Selection:
Another thing to note is that by disparaging anything but the most eulogistic hagiographies of Thatcher as "disrespectful", it is absolutely clear that the right-wing want to stifle legitimate criticism, not because it's disrespectful, but because they simply don't want to hear the inconvenient truth that Thatcher was a divisive woman that was hated by millions.

Another point about this sudden outbreak of "right-wing political correctness" is that it must be causing some awful cognitive dissonance amongst Daily Mail readers. One day they are working themselves up into a familiar rage about leftie-liberals ruining the country with "political correctness gone mad" and the next day they are being told in no uncertain terms that it is politically incorrect to criticise Thatcher, and that the "leftie-liberals" are degenerate scum because they wont comply with these brand new norms and conventions about what can and can't be said about the dead.

Several other media commentators have explored right-wing political correctness and the stifling of debate, so I was going to leave the subject alone, but then several iterations of a clearly copy n' pasted message were posted onto various threads on my Facebook page on the day of Margaret Thatcher's funeral. These duplicate comments demonstrated that not only do they want to shut down criticism that they actually have a right to find distasteful (Ding-Dong the Bitch is dead, Thatcher public urinal/grave memes, and the like) but that they are willing to smear anything that is in the slightest bit critical with accusations that it is "disgusting", "appalling" and "indecent", and that there is some orchastrated  kind of copy n' paste campaign going on.

Here's the copy n' paste comment that appeared several times on my page:
"I find it both sad and an embarrassing as a Nation that somebody who worked there [sic] whole working life for the good of the Country and others is being treated this way by people who never knew her. She did not fiddle her expenses, she did not let us get ruled by Europe, she stood up to terrorists, anarchists , Argentines, communists and didn't let Unions dictate to government. Whichever bit of her politics you may or may not agree with is your choice. However celebrating the death of an old lady creating music and movies etc and sharing them shows a disgusting lack of common decency and an sets an appalling example to your children which makes you a sad reflection of society. Please let these Grandchildren bury their Grandmother in peace. If you can't keep you celebrations down for this one day please unfriend me."

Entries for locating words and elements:
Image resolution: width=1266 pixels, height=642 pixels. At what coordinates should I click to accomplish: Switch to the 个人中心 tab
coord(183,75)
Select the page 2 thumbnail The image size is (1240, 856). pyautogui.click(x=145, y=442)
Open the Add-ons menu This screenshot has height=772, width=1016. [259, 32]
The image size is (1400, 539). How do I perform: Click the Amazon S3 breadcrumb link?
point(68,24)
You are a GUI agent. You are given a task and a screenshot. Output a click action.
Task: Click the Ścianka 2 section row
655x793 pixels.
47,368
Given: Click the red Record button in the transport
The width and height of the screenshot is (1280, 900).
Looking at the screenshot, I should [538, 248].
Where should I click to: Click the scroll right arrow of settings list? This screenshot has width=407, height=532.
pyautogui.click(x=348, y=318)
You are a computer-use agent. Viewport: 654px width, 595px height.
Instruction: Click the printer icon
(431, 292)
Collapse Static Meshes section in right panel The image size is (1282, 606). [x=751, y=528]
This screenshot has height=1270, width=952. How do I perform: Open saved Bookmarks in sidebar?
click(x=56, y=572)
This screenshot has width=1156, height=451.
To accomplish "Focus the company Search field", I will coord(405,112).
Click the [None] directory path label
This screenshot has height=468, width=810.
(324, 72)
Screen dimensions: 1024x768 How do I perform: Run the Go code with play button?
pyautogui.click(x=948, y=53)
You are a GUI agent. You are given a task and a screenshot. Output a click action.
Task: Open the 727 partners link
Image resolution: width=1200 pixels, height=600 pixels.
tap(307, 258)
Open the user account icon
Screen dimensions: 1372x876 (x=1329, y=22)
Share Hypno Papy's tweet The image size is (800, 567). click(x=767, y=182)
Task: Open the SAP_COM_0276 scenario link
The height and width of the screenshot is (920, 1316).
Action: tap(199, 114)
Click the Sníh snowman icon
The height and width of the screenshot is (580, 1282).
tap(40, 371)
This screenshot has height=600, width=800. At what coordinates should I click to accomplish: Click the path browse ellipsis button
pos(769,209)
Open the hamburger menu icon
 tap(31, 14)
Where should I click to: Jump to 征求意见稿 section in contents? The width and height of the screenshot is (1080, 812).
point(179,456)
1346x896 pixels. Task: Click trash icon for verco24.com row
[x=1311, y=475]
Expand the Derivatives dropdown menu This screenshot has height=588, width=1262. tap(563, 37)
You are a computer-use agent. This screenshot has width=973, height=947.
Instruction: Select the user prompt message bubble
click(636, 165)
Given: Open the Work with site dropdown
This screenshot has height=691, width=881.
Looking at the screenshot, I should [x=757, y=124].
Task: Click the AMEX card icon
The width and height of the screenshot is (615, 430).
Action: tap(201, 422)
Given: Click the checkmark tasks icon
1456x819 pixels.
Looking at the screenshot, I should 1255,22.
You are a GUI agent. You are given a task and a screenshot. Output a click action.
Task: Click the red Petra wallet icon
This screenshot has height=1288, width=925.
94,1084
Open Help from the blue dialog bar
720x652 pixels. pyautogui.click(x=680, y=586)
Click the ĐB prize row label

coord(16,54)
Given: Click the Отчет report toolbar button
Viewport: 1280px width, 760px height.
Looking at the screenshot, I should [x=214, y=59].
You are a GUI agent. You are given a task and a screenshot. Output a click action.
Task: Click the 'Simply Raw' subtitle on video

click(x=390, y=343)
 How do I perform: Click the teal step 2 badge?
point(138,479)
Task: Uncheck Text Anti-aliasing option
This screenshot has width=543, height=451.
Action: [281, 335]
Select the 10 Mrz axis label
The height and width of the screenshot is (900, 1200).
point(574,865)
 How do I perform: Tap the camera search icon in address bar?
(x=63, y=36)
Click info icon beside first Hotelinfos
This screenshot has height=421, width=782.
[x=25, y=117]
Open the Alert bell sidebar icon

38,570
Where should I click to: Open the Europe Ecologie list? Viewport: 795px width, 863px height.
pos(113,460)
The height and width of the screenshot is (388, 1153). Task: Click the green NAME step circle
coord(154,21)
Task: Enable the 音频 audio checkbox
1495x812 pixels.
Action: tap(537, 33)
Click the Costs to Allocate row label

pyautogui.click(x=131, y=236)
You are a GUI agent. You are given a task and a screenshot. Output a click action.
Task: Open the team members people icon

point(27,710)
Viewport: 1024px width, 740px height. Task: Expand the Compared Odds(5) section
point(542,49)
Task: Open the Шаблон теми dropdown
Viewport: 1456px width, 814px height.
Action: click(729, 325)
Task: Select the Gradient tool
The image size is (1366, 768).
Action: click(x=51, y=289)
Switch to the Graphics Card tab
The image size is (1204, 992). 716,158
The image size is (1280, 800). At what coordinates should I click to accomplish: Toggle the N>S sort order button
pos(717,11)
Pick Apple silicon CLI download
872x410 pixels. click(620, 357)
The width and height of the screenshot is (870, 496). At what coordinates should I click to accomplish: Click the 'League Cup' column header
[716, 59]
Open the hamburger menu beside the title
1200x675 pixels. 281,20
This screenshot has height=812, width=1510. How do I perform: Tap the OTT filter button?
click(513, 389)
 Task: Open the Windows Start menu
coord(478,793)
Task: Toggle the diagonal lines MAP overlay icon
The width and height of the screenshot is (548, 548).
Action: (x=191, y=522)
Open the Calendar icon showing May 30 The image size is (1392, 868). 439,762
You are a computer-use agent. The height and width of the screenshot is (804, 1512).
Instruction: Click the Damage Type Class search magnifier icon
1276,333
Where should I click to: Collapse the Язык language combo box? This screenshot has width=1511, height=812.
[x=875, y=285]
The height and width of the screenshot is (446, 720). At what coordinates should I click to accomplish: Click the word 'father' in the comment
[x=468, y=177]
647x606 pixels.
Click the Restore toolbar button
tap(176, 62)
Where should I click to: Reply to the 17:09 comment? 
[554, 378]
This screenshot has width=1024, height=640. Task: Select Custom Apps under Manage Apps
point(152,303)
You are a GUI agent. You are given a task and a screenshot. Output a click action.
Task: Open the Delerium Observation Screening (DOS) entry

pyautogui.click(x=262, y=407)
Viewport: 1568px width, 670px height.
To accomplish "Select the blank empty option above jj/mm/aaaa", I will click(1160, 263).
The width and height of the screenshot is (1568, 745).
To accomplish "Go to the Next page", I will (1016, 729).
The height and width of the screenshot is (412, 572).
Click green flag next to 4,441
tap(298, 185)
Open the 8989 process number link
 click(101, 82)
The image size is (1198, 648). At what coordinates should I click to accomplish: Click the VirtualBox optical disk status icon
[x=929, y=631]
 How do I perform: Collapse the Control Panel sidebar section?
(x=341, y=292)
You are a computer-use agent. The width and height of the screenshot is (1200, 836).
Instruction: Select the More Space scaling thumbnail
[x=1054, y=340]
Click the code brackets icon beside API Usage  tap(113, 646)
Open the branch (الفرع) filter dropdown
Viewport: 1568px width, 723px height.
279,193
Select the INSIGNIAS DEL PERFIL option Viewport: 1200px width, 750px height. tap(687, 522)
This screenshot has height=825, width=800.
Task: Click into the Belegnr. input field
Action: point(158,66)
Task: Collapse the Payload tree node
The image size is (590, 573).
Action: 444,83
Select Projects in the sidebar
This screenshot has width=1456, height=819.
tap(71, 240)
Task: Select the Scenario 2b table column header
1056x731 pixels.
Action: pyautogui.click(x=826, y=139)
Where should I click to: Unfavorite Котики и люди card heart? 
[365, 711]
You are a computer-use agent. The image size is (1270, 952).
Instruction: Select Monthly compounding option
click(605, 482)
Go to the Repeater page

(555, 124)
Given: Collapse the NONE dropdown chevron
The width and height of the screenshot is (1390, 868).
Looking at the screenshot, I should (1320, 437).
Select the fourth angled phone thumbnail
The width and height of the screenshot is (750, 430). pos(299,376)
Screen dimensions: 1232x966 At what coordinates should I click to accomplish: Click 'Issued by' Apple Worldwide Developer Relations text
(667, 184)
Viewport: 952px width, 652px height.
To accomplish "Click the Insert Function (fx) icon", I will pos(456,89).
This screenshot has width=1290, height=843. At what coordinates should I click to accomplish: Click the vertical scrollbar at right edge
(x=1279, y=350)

Requirement A:
Retype the passage of the Thatcher commentary between "Another thing to" and "hated by millions.", inclusive.
Requirement B:
Condense the paragraph of the Thatcher commentary that opens with "Another point about this sudden outbreak" into a short bulleted list that keeps its main points.
Requirement C:
Write what comes next in the Thatcher commentary, picking up after its final sentence.
The listing comes from a separate source unrelated to the Thatcher commentary.

Reply A:
Another thing to note is that by disparaging anything but the most eulogistic hagiographies of Thatcher as "disrespectful", it is absolutely clear that the right-wing want to stifle legitimate criticism, not because it's disrespectful, but because they simply don't want to hear the inconvenient truth that Thatcher was a divisive woman that was hated by millions.

Reply B:
- The sudden "right-wing political correctness" must be causing cognitive dissonance among Daily Mail readers.
- One day they rage about leftie-liberals ruining the country with "political correctness gone mad."
- The next day they are told it is politically incorrect to criticise Thatcher.
- They are also told that "leftie-liberals" are degenerate scum for refusing to follow these new norms about what can be said about the dead.

Reply C:
The fact that this reasonably lengthy comment appeared literally within seconds of me posting this image (which is clearly neither celebratory nor musical) indicated that the message had obviously been pre-prepared. Then a short while later another iteration of the same comment appeared, here's my response to the second one:
Not this copy and paste rubbish again:

I find it extremely "sad and embarrassing" that you've copy and pasted this Thatcher apologist rant onto my page. You've done it again, and again you've done it without any consideration of the actual content I've shared on here, or the articles I've written on my blog. You've copy n' pasted this "reply" without attempting to rebut, or even to address any of the actual points I've raised.

Especially sad is your absurd accusation that considered and carefully worded criticism of Thatcher's social and economic policies (as I've striven to offer) represents some kind of "celebration" of her death, it clearly doesn't.

You Tory apologists are obviously trying to stifle legitimate comment and debate with these kinds of spurious accusation that perfectly legitimate comment and analysis is somehow "disgusting" and "indecent".

Shame on you for attempting to silence legitimate debate (or even comments by others that you or I may find personally distasteful - no-one has, or even should have, a right to be not offended). Your efforts at using this funeral as an excuse to enforce some kind of warped right-wing political correctness demonstrate your "disgusting lack of common decency" and are a "sad reflection on society".

Long live freedom of speech.
Long live freedom of speech.
Long live freedom of speech.

Tom (AAV)
Also - I'm not your Facebook friend, I'm the administrator of my own Facebook page, so your request that I "unfriend" you is utterly misplaced. Perhaps you should stop following my page?
Also - I haven't actually created (or even shared) any music or movies in relation to Thatcher's death, so your accusation is unfounded. (your use of the Americanism "movies" is noted, Mrs Thatcher would probably have disapproved of that). 
Also - It is laughable that you would try to shout down legitimate debate like this and then paint communists as "the enemy", given that it is generally societies suffering under pseudo-communist personality cults where the slightest criticism of the "beloved leader" is absolutely forbidden. 
Also - Thatcher did let us get ruled by Europe; the Single European Act was signed by Thatcher in 1985 (without a referendum).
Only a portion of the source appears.